• Opis problemu
Czy możesz przepisać fragment listingu od wiersza z "This screenshot has height=915, width=1678." w dół do wiersza z "Action: coord(103,69)", zamieniając "icon" na "symbol" i nie zmieniając niczego innego?

Wpisy z tekstem i lokalizacją obiektów
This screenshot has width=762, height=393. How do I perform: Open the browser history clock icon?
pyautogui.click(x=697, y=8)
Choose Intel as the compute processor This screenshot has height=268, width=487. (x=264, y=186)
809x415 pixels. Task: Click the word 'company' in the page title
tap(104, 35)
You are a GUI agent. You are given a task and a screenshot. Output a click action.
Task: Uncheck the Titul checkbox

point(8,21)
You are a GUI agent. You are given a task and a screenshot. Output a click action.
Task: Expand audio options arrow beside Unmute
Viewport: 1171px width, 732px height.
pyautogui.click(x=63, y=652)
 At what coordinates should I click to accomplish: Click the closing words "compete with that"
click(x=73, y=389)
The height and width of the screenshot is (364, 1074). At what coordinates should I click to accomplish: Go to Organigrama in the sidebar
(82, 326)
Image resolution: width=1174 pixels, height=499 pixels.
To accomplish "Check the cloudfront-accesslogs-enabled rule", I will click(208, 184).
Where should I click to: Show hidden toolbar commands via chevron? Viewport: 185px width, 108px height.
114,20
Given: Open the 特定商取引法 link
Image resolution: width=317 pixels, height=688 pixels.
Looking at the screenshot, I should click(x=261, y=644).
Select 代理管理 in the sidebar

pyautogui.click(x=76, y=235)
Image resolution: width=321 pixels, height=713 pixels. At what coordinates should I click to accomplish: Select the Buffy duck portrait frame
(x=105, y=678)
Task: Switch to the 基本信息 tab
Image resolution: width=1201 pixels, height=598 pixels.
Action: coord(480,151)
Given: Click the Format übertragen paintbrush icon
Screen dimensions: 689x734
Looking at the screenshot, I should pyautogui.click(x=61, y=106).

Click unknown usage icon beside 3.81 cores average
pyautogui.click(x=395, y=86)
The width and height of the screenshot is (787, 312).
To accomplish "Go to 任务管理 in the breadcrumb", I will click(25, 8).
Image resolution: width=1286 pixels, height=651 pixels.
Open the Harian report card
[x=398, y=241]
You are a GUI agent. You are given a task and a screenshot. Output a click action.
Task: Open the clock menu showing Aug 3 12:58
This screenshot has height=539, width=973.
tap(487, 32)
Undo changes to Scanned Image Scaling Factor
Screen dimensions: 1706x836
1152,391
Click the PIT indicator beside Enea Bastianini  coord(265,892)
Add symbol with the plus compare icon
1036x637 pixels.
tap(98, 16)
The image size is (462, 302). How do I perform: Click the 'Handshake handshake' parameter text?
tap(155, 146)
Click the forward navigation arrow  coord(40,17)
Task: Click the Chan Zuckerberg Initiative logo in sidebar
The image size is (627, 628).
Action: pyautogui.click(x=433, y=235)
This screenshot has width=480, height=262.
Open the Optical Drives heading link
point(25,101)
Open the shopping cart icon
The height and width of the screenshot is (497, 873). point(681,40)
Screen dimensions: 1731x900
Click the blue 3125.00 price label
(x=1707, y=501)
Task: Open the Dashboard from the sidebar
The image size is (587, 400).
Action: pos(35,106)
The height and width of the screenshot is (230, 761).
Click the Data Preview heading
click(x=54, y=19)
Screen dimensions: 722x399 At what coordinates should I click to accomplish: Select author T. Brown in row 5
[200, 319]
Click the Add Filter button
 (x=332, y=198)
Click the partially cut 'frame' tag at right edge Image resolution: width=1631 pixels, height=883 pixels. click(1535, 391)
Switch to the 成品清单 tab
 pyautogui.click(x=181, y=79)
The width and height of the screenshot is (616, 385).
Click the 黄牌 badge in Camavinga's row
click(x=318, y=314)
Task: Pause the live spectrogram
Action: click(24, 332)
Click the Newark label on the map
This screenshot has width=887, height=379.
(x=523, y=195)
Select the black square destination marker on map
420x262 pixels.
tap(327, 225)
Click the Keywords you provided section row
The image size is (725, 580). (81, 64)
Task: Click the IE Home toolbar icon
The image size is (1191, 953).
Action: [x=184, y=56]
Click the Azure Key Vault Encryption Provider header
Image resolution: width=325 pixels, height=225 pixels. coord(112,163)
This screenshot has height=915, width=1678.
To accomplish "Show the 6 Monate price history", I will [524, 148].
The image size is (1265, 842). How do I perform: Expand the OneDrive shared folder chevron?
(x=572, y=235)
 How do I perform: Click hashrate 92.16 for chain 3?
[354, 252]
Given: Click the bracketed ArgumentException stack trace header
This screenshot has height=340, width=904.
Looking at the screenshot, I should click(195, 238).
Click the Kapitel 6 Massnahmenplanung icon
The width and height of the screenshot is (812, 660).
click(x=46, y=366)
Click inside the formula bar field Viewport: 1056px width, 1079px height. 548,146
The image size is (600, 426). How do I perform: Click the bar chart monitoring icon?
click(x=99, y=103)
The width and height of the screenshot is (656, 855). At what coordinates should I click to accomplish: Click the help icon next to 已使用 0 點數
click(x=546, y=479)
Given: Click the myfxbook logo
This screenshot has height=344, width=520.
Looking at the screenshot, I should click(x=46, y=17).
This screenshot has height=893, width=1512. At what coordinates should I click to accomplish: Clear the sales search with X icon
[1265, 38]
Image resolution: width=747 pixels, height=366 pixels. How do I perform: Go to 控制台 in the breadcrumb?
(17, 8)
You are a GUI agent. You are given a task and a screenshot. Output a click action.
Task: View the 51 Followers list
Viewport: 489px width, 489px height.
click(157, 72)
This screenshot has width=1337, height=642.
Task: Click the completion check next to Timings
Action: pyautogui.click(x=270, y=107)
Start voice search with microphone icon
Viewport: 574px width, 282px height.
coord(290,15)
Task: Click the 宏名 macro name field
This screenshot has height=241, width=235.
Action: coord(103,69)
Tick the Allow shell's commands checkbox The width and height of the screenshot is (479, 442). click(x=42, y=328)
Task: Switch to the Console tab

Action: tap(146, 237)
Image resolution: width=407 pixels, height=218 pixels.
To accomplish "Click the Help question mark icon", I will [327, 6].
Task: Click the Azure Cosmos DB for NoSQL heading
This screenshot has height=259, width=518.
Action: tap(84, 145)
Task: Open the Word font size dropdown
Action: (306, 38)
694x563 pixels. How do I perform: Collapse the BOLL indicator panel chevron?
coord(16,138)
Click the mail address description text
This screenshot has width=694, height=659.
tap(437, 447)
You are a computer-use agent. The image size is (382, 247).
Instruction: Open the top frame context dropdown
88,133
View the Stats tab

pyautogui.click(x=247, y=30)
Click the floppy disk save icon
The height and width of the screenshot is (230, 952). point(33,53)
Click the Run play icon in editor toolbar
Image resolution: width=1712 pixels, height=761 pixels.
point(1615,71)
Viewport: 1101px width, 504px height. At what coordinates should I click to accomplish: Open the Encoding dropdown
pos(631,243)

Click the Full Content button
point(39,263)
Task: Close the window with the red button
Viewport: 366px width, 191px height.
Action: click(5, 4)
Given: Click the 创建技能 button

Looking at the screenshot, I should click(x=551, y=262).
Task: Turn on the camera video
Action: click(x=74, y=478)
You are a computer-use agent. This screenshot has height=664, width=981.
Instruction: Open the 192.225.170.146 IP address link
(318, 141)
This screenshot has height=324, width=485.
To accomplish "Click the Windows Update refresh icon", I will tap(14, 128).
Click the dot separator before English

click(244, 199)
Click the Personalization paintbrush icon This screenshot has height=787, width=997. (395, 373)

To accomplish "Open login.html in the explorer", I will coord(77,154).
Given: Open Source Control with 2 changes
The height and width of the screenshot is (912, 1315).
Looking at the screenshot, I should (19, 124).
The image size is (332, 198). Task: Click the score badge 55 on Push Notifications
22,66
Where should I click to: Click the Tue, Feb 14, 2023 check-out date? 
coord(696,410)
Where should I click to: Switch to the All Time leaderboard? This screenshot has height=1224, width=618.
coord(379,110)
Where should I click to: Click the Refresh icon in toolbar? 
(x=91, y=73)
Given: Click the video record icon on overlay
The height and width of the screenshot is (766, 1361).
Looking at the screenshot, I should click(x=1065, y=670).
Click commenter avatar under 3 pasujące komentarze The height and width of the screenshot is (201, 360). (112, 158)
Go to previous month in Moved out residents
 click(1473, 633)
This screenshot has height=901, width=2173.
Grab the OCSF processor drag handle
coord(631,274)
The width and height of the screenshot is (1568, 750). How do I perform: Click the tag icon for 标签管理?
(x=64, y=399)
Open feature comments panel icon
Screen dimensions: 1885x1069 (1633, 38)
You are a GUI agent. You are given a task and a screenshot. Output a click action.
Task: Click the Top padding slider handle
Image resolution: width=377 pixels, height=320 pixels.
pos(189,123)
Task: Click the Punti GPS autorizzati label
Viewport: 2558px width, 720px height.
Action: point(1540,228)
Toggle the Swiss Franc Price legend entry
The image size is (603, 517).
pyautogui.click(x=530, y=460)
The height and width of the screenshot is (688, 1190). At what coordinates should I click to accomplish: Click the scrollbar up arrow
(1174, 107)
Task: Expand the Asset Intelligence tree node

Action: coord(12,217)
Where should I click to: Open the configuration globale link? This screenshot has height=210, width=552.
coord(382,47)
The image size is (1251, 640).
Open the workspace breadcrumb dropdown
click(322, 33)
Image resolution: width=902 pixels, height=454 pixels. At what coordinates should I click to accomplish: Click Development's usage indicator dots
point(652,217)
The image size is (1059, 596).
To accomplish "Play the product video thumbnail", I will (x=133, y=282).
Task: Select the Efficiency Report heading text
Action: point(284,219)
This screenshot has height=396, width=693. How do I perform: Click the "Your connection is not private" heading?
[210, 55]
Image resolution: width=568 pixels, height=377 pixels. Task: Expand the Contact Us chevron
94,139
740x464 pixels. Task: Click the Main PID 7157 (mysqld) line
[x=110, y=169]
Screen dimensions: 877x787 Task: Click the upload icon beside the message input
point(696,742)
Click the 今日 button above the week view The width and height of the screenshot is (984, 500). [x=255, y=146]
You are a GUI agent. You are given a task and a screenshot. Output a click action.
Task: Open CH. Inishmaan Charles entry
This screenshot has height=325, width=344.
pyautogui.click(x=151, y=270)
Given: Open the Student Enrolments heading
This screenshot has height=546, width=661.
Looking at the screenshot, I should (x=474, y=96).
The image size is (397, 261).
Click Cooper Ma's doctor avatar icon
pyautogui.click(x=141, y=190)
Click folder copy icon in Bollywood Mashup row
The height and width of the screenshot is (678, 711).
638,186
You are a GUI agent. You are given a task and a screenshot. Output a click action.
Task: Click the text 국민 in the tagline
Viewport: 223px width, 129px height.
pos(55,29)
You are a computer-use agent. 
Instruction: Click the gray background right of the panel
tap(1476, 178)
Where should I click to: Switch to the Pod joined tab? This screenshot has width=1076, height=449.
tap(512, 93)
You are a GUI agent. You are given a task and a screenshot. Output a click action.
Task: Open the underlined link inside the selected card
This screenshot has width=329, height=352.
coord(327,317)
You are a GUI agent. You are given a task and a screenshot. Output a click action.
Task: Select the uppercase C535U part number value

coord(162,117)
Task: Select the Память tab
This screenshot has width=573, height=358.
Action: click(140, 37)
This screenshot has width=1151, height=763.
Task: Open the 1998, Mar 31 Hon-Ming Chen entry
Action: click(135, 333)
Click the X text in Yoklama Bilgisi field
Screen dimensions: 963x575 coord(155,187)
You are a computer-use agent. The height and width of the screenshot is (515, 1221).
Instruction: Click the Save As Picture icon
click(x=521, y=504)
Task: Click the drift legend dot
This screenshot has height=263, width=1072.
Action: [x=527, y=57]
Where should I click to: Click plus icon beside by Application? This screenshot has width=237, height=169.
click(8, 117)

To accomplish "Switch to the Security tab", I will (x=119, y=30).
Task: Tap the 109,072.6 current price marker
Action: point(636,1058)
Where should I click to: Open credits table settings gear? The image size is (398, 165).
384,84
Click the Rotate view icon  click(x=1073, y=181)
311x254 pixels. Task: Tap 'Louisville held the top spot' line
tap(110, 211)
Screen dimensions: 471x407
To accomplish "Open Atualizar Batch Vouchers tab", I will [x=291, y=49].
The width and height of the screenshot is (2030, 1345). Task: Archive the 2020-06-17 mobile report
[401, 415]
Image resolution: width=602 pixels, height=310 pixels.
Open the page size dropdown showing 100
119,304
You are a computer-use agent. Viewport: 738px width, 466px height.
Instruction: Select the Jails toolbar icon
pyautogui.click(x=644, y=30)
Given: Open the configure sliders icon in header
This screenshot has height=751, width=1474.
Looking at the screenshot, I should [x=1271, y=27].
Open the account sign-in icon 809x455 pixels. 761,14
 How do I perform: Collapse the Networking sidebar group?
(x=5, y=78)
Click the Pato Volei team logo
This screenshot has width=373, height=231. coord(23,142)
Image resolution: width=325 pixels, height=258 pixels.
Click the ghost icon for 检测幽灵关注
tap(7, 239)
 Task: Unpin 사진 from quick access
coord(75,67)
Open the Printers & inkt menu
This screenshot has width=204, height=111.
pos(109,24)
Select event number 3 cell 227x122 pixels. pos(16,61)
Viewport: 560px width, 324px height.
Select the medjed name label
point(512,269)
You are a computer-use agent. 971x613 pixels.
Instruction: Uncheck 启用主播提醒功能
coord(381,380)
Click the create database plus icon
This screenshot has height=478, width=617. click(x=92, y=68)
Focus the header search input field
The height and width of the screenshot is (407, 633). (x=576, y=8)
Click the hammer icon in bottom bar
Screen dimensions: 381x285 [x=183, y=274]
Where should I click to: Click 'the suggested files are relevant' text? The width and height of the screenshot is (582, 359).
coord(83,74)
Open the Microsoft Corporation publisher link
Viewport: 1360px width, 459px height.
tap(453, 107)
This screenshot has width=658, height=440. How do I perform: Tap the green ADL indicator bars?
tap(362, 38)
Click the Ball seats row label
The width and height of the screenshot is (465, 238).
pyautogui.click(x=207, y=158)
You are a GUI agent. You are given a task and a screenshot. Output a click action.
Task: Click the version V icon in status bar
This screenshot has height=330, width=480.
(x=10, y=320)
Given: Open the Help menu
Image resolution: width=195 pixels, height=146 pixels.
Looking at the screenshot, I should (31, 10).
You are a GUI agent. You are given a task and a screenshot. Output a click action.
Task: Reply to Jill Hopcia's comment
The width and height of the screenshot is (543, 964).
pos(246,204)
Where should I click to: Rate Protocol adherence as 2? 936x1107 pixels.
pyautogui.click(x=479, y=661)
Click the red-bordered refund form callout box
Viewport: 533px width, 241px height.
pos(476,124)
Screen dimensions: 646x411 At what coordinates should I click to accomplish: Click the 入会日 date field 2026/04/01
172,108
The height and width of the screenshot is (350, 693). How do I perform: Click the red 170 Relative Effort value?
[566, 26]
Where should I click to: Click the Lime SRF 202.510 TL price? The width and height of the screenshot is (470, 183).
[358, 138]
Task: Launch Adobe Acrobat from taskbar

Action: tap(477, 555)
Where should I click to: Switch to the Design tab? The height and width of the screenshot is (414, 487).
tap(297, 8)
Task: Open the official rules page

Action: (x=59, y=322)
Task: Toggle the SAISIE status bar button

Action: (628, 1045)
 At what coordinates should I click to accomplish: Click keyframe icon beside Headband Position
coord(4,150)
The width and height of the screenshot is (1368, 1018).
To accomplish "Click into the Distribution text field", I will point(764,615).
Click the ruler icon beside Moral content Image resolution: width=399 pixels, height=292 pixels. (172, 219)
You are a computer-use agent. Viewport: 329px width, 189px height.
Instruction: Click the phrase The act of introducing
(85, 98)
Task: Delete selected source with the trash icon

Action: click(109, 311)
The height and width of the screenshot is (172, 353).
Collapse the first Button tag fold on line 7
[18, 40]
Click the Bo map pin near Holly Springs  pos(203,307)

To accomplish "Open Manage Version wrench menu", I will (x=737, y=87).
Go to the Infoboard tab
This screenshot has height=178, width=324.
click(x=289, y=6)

• Odpowiedź pisemna
This screenshot has height=915, width=1678.
To accomplish "Show the 6 Monate price history", I will [524, 148].
The image size is (1265, 842). How do I perform: Expand the OneDrive shared folder chevron?
(x=572, y=235)
 How do I perform: Click hashrate 92.16 for chain 3?
[354, 252]
Given: Click the bracketed ArgumentException stack trace header
This screenshot has height=340, width=904.
Looking at the screenshot, I should click(195, 238).
Click the Kapitel 6 Massnahmenplanung symbol
The width and height of the screenshot is (812, 660).
click(x=46, y=366)
Click inside the formula bar field Viewport: 1056px width, 1079px height. 548,146
The image size is (600, 426). How do I perform: Click the bar chart monitoring symbol?
click(x=99, y=103)
The width and height of the screenshot is (656, 855). At what coordinates should I click to accomplish: Click the help symbol next to 已使用 0 點數
click(x=546, y=479)
Given: Click the myfxbook logo
This screenshot has height=344, width=520.
Looking at the screenshot, I should click(x=46, y=17).
This screenshot has height=893, width=1512. At what coordinates should I click to accomplish: Clear the sales search with X symbol
[1265, 38]
Image resolution: width=747 pixels, height=366 pixels. How do I perform: Go to 控制台 in the breadcrumb?
(17, 8)
You are a GUI agent. You are given a task and a screenshot. Output a click action.
Task: View the 51 Followers list
Viewport: 489px width, 489px height.
click(157, 72)
This screenshot has width=1337, height=642.
Task: Click the completion check next to Timings
Action: pyautogui.click(x=270, y=107)
Start voice search with microphone symbol
Viewport: 574px width, 282px height.
coord(290,15)
Task: Click the 宏名 macro name field
This screenshot has height=241, width=235.
Action: coord(103,69)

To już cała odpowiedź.